U.S. markets jumped Friday, with the growth style and related exchange traded funds standing out, after a weak monthly employment report helped ease fears of an overheating economy.

The Labor Department revealed nonfarm payrolls increased by 559,000 jobs in May on the vaccination drive and a re-opening economy, following an unexpected dip in the labor market over April, Reuters reports. The numbers came in lower than average economists’ expectations of 650,000 new jobs.

“It signals the economy continues to recover, but not too quickly to get the Fed to begin either curtailing (bond) purchases or raising rates,” Michael Arone, chief investment strategist at State Street Global Advisors, told Reuters.

Concerns of a quick economic recovery have added to fears of rising inflation and the potential for the Fed to cut back on its crisis level support, which has weighed especially on the previously high-flying growth segment.

“Nothing from today is going to move the needle for the Fed imminently,” James McCann, deputy chief economist at Aberdeen Standard Investments, told the Wall Street Journal.

Barring a sustained pickup in wage pressures, “the Fed remains convinced that short term price pressures will not last, suggesting that rates will be on hold until 2023 absent any nasty surprises,” McCann added.

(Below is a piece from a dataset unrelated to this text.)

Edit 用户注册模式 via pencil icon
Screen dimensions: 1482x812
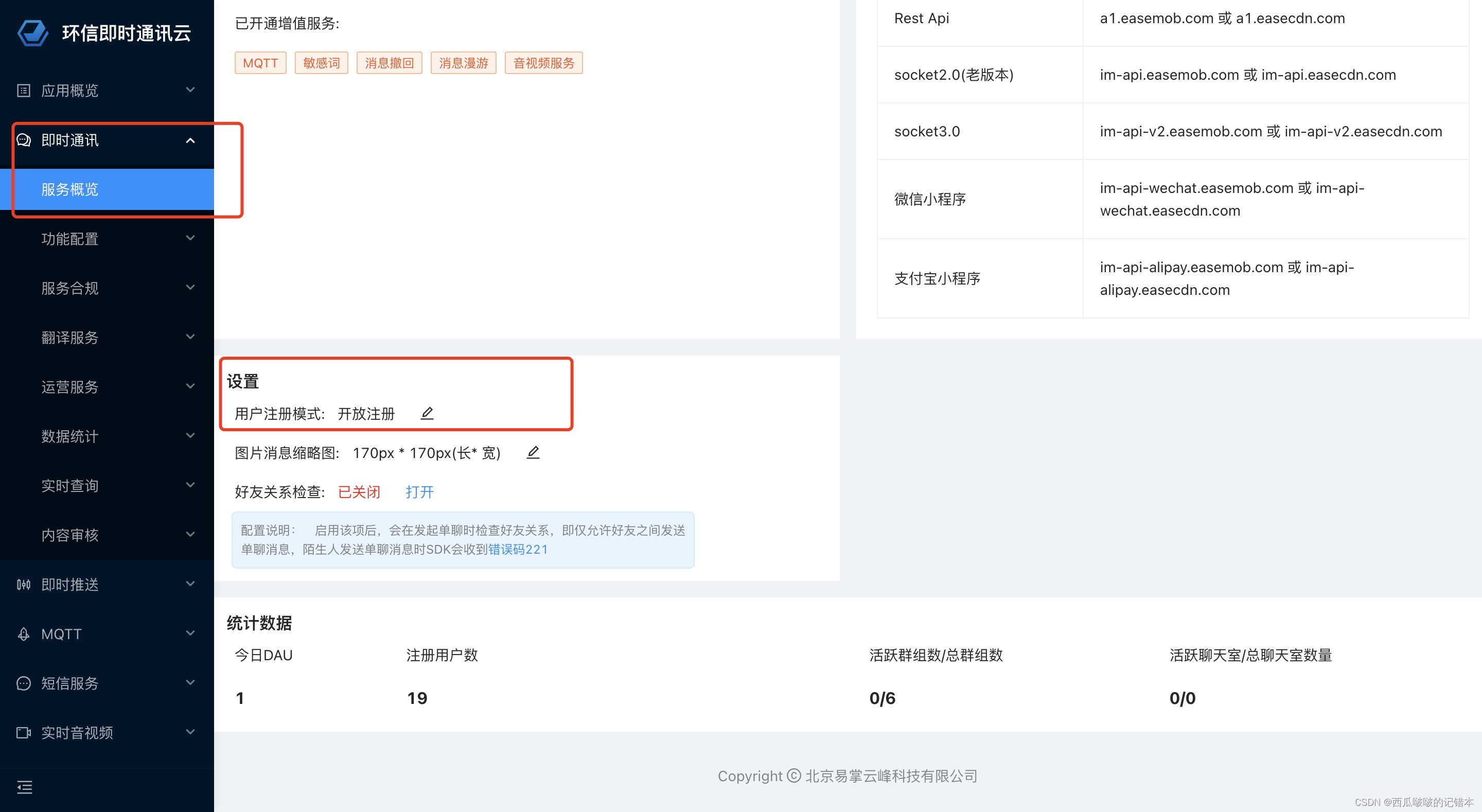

As the growth style rebounds from the pummeling it received from the inflation-induced selling pressure, investors can look to strategies like the American Century Focused Dynamic Growth ETF (FDG), which is designed to invest in early-stage, high-growth companies. FDG is a high-conviction strategy designed to invest in early-stage, rapid growth companies with a competitive advantage, along with high profitability, growth, and scalability.

Additionally, investors can look to the American Century STOXX U.S. Quality Growth ETF (NYSEArca: QGRO). QGRO’s stock selection process is broken down into high-growth stocks based on sales, earnings, cash flow, and operating income, along with stable-growth stocks based on growth, profitability, and valuation metrics.